Kelimelerin yürekte iz bıraktığına inanır mısınız? Cümleleriyle aşina olur musunuz bir ruha? Ve yine cümleleriyle dokunuşunu özler misiniz? Biz özlemiştik. Ki 36. sayıda kelimelerinin yüreğimize dokunuşunu özlediğimiz pek çok isim bir araya gelmiş solmaya yüz tutan ruhlarımıza önce dert sonra da âşinalıklarıyla derman olmuşlardı.
Bu sayıda sokak köpeklerinin başını okşamış, onlara selam vermiş, Leyla'nın(âh!) uzanamadığımız ellerini tutmuş, gece yarısı sessizliklerimizi bir bir dile getirmiş, merdivenleri ağır ağır çıkmış ve sevenlerin elbet ayrılacağına karar vermiştik.
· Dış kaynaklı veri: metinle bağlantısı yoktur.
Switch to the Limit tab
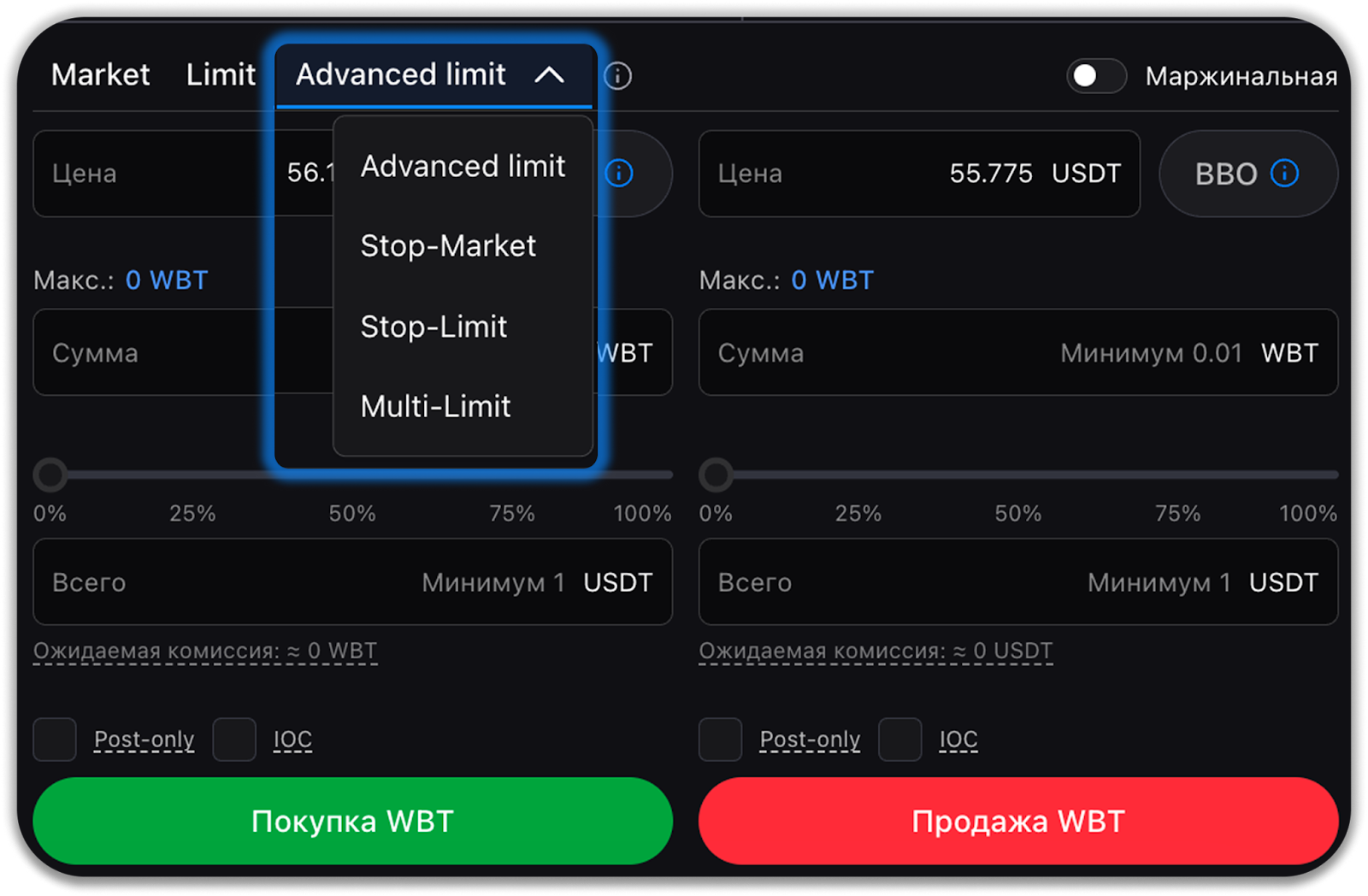pos(221,75)
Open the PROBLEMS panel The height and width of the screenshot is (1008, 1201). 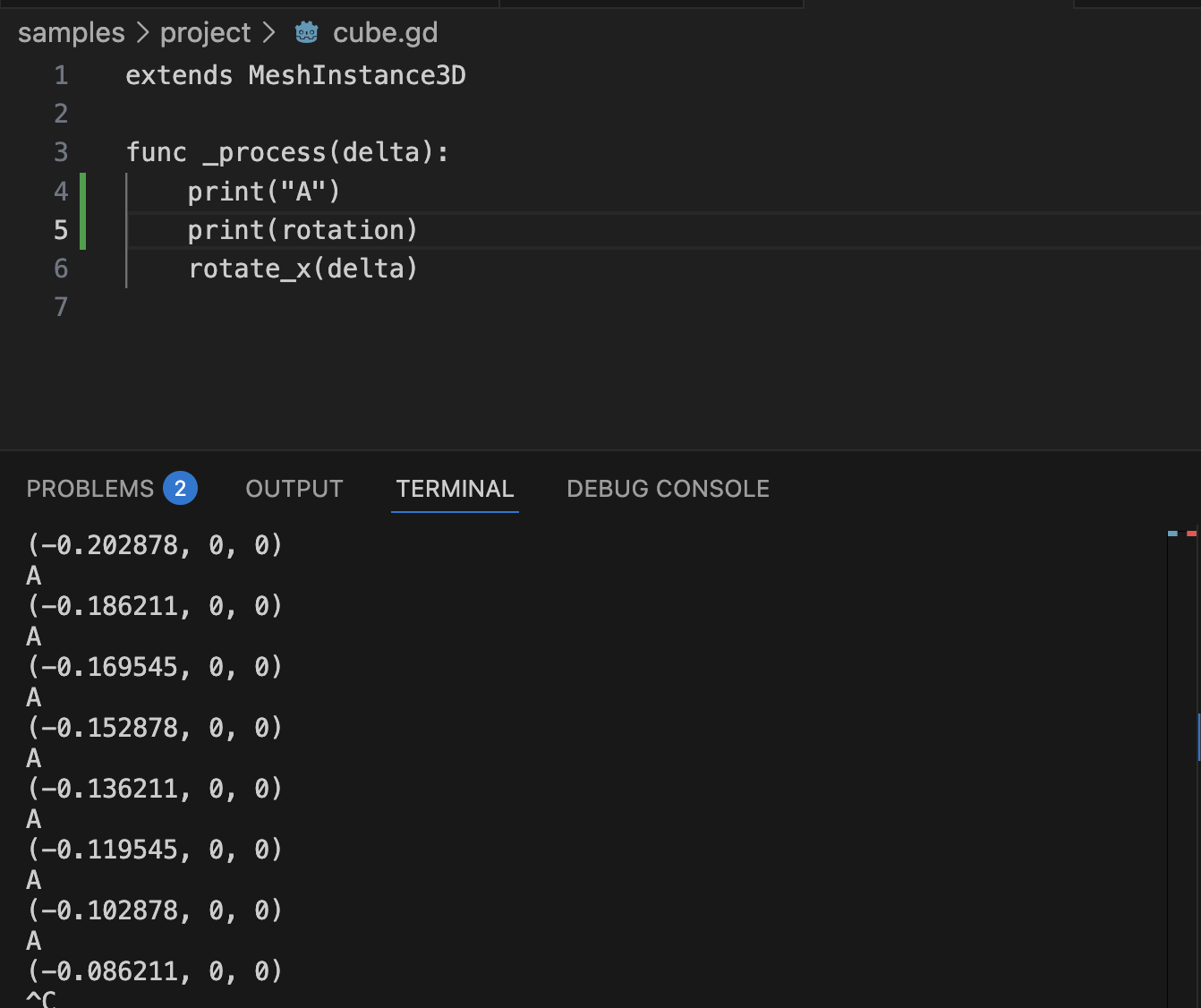click(x=89, y=488)
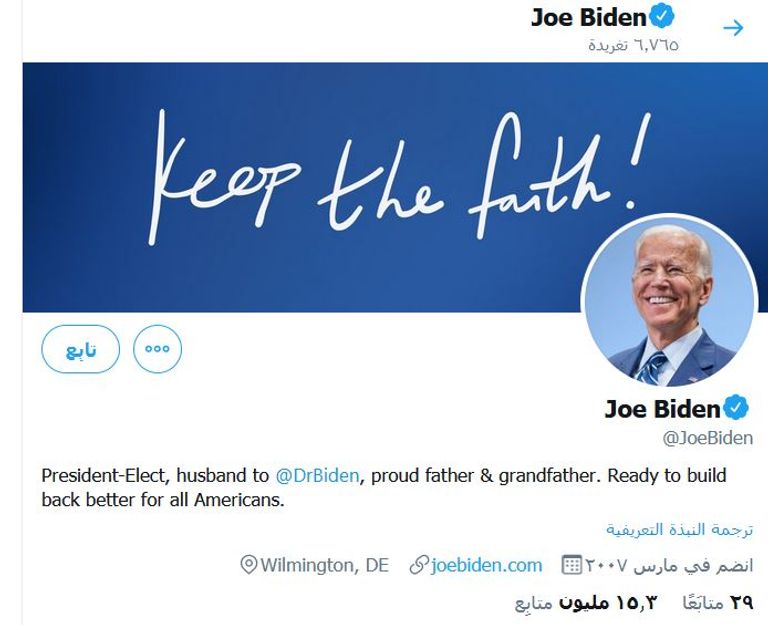The height and width of the screenshot is (625, 768).
Task: Open the @DrBiden mention link
Action: click(317, 475)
19. Sayı itibariyle katılmiştım bu güzel seven insanların kervanına. Dergiyi soluksuz okuyup sonrasında ulaşabildiğim tüm sayılarını sipariş vermiş bir sonraki sayıya kadar gün be gün her birini özenle okuyup cümlelerini yüreğime nakşetmesine izin verip gönlümün en güzel yerine kuruluşunu keyifle izlemiştim.
Başka hangi dergiyle kavuşamadığımız icin Ulaştırma Bakanına sitemler edebilirdik ki? Acıyı tüm icadların anası ilan edip başka hangi dergi her sayısında daha fazla, daha da fazla yakabilirdi ki? Ve hatta bir gecekondunun damı gibi içinize doğru ağlayıp kırıldığınız için özür dilemeyi de başka hangi dergi öğretebilirdi?
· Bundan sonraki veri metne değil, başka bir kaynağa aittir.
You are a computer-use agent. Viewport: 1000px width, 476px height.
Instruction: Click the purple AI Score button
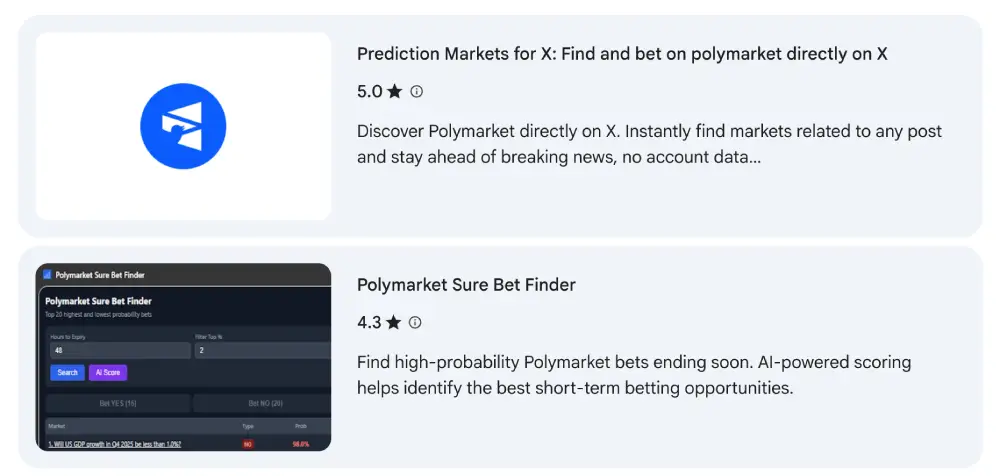coord(108,373)
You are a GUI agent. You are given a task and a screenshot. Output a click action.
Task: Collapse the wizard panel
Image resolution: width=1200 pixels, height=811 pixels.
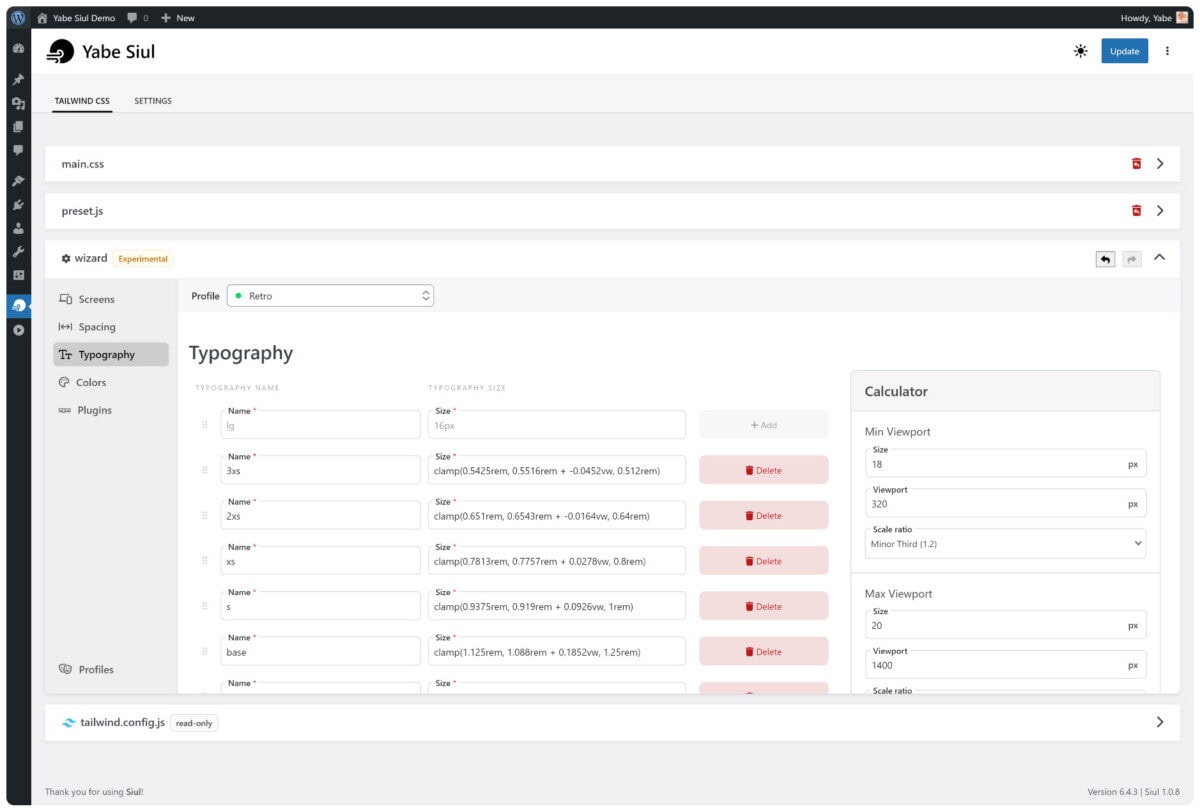coord(1160,258)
Ve başka hangi dergi geceyi resmi olarak başlatıp sonlandırarak gece kavramının güneşin batışından bağımsızlığını açıkça gösterip okurunun kalbine bu denli hitap edebilirdi?
....
Bir şekilde devamını getirmek istediğim bu yazıya cümlelerimin böyle devam edeceğini düşünmezdim ki an itibariyle hüznümü anlatacak kelimelere de haiz değilim.
Dün 7. Sayı (Nisan 2016) itibariyle tanıştığım (ki bu sayının kapağında 'İnsanlık Öldü' yazıyordu) ve ara ara sayılarını aldığım Arkakapak derginin son zamanlar yaşanılan ekonomik problemler nedeniyle yayın hayatında bulunamayacağını açıklamasıyla yüreğimin tam ortasında bir düğüm oluştu, yazıyorsam korkuyla yazıyor, yazdıkça bu düğümün karmakarışık olmasını izliyor ve bu olay öncesinde izdiham dergi için, benim biricik -üzülenlerin ve üzüntülerinden yutkunamayanların da dergisi olan- güzel dergim için yazdığım bir kaç satırı sizlerle paylaşmak istedim..
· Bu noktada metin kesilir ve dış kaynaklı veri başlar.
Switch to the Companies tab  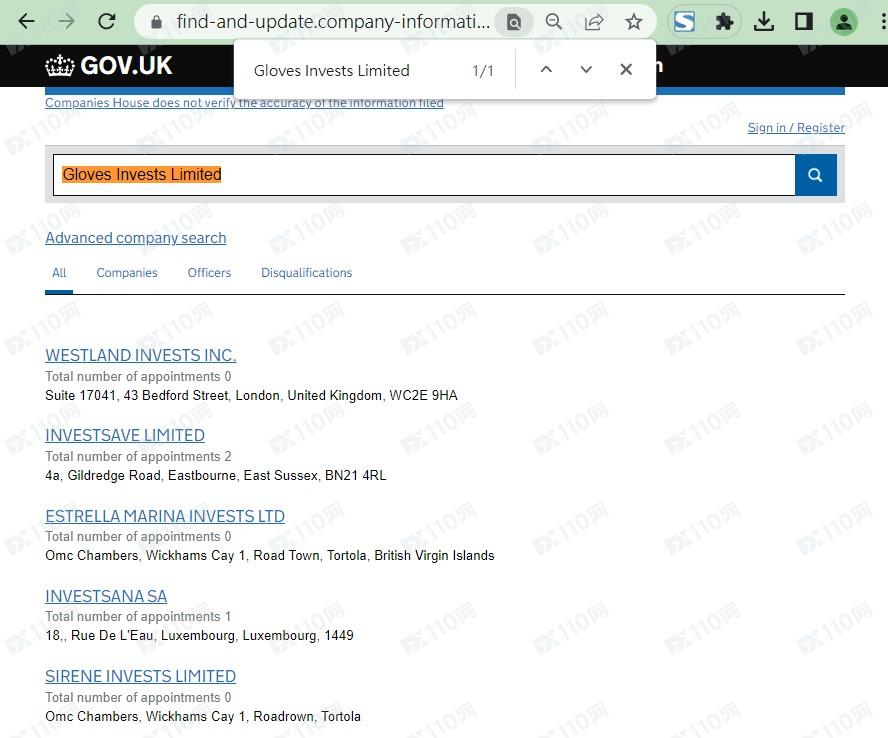point(127,273)
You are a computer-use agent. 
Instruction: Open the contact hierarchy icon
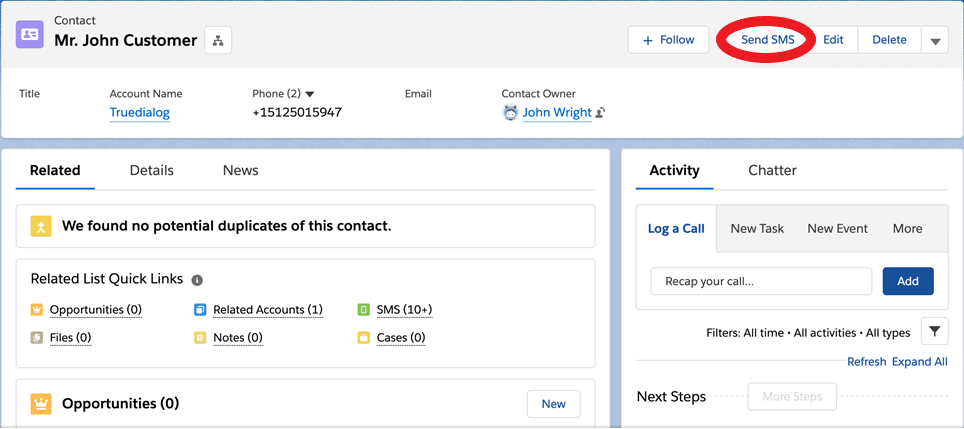point(218,41)
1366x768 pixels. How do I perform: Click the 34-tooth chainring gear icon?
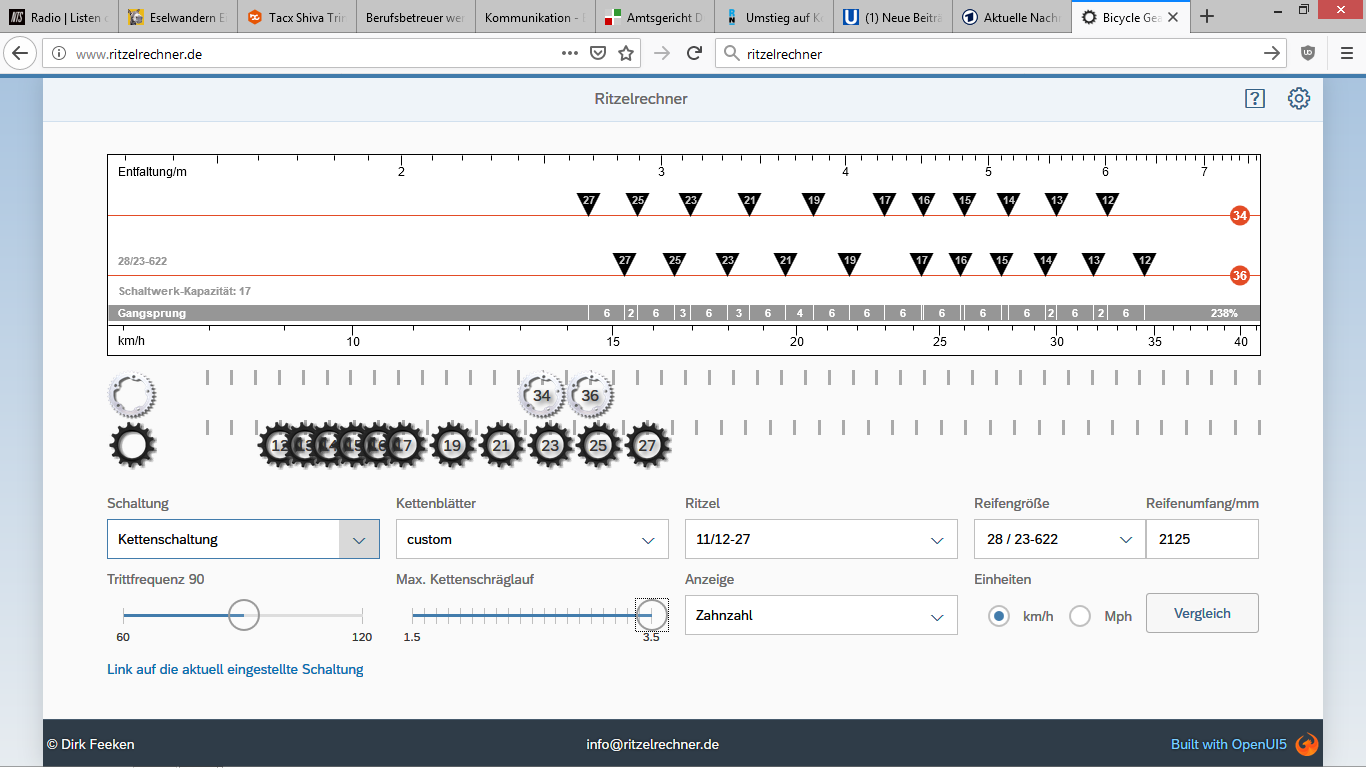pyautogui.click(x=541, y=395)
Sadece son zamanlarda dile getirilen pek çok haklı sitemden birine yer vermek istiyorum: ' Türkiye'nin en köklü dergileri yeni sayıya paramız yeter mi derdiyle dertlenirken ve hatta yayına ara verip, kapanma durumunda kalırken nasıl oluyor da bir sayfaya iki cümle yazan niteliksiz kitaplar ayın kitabı, en çok okunanlar gibi listelere girebiliyor??!'
Söyleyemediklerim ise sessizliğime emanetti vesselam.